_Document text:_
# Thinkpad T480 throttling CPU and GPU once GPU gets hotter (?)



## erfz (Aug 1, 2021)

Hello,

I have the T480 with 8350U and MX150, BIOS version 1.37 (dated 4/20/21).

When I run CSGO for a few minutes, both the CPU and GPU get throttled heavily as can be seen in the ThrottleStop log file attached.
In particular, at about timestamp "21:14:32" things take a turn for the worse.
I've attached screenshots of my ThrottleStop settings; apologies for so many screenshots, but I really can't tell what's going on.
I also attached my ThrottleStop.ini as a .txt file since .ini isn't an allowed extension.
Most notably, I see some PL1/2 throttling in both the CPU and GPU after checking the Limit Reasons once the throttling is in effect.

I should also note that I'm using ASUS GPU Tweak II as mentioned in this reddit thread in order to increase the MX150 temperature limit from 70 C to 75 C.
It does seem to work properly since the log shows GPU temps higher than 70 C. Before doing this, it would stay below 70 C but downclock quite aggressively to maintain this.

I haven't disabled any of the Intel DPTF drivers or Lenovo Intelligent Thermal Solution, if that's relevant.

_Information shown:_
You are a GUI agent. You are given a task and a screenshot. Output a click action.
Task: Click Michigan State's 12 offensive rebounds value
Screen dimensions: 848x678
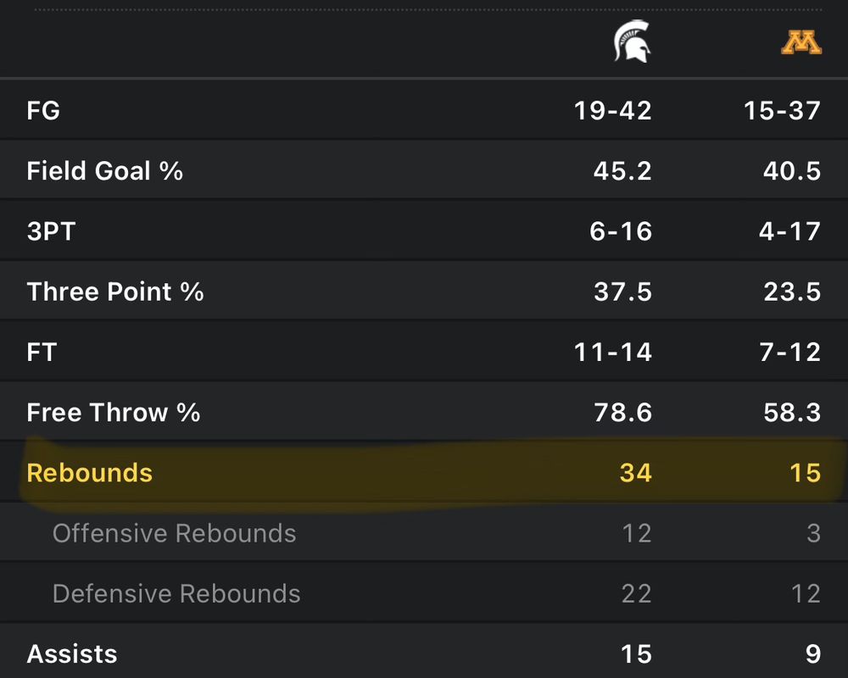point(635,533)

_Tasks to carry out:_
**A)** In the T480 throttling post, reproduce the passage starting with "I should also" and going on through "to maintain this.".
**B)** Answer these from the T480 throttling post:
(i) What BIOS version is the laptop running?
(ii) At what timestamp do things take a turn for the worse?
(iii) The MX150 temperature limit was raised from what value to what value?
**C)** List every piece of software, including programs and drivers, that the T480 throttling post names.

_Solutions to the exercise:_
**A)**
I should also note that I'm using ASUS GPU Tweak II as mentioned in this reddit thread in order to increase the MX150 temperature limit from 70 C to 75 C.
It does seem to work properly since the log shows GPU temps higher than 70 C. Before doing this, it would stay below 70 C but downclock quite aggressively to maintain this.

**B)**
(i) Version 1.37, dated 4/20/21.
(ii) At about 21:14:32.
(iii) From 70 C to 75 C.

**C)**
CSGO
ThrottleStop
ASUS GPU Tweak II
Intel DPTF drivers
Lenovo Intelligent Thermal Solution